Ali studies how literature, ethnography, and popular media have represented Latinas and South Asian women in the U.S. as “brown” and threatening, especially when they practice Islam in a post-9/11 era. Donette Francis, an associate professor of English at UM who advises Ali, praised her for moving “beyond a black/white binary” to “consider how other racial formations intersect with religion in the U.S.”Ali is the first graduate student from UM to receive this competitive award, named after the legal scholar Marilyn Yarbrough who studied racial and gender discrimination. 

According to Kenyon College, the fellowship supports “young scholars who are members of underrepresented groups” interested in careers at liberal arts colleges. The fellowship provides housing, health benefits, and a $36,000 stipend. Previous recipients include graduate students from Berkeley, Brown, Duke, Johns Hopkins, Stanford, the University of Chicago, and Yale.

 Blending literary analysis with original oral histories of New York and Miami immigrant communities, Ali’s graduate research benefited from the English Department’s and UM’s commitment to hemispheric and Caribbean studies. 

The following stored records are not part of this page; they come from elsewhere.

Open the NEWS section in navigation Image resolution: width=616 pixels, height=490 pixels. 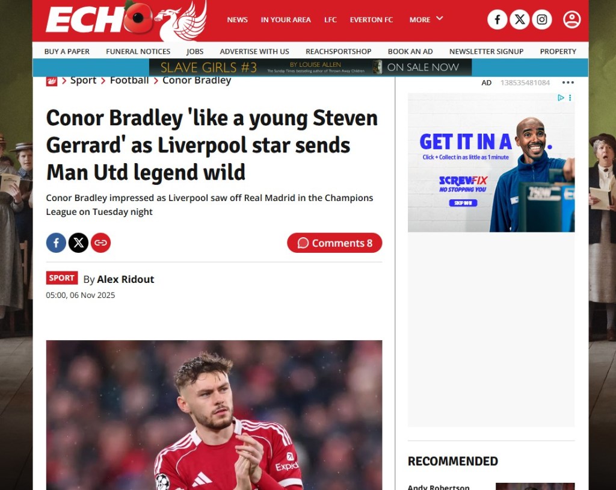pyautogui.click(x=237, y=20)
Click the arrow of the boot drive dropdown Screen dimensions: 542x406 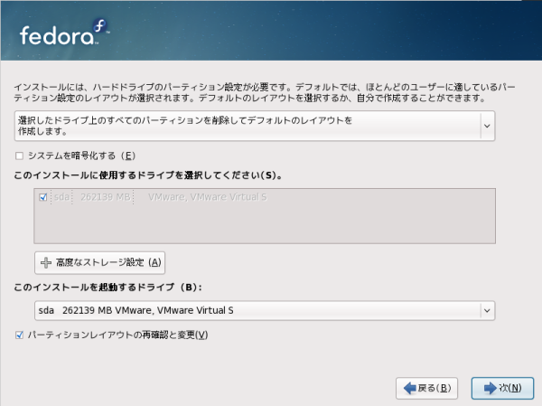coord(487,311)
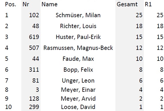The image size is (164, 111).
Task: Select the cell Huster, Paul-Erik
Action: click(78, 37)
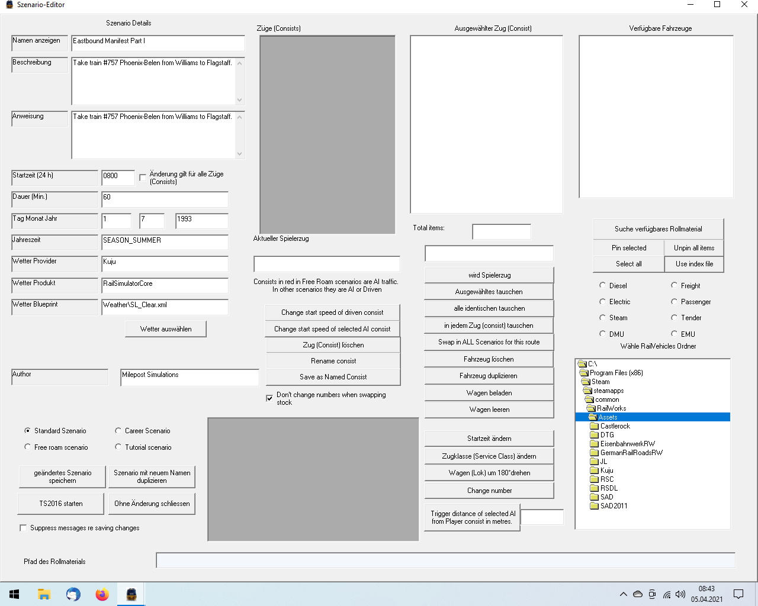Open the Windows Start menu
The image size is (758, 606).
14,594
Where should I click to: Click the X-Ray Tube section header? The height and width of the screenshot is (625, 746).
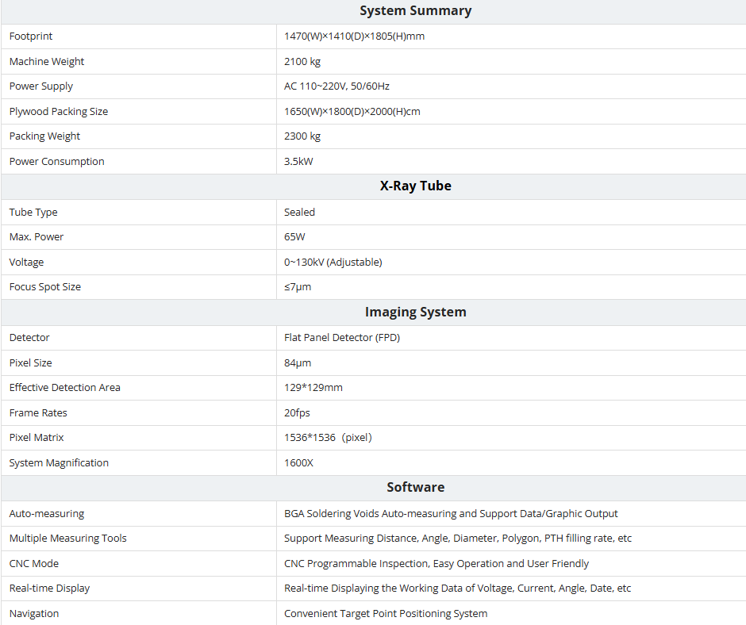[415, 186]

Tim Watson, Chair of the English Department said, “Samina’s terrific accomplishment is a testament to her great research and teaching credentials, and it is also an important validation of our PhD program and our commitment to supporting the careers of scholars from underrepresented groups.” He added, “We couldn’t be prouder of her.”

Ali looks forward to her year at Kenyon. “I am so excited because of their amazing student body, diverse faculty research, and the success of previous Yarborough fellows,” she said. She noted that UM’s “dedicated faculty” and especially “Dr. Francis have helped flesh out my ideas” to “appeal to a broad audience.”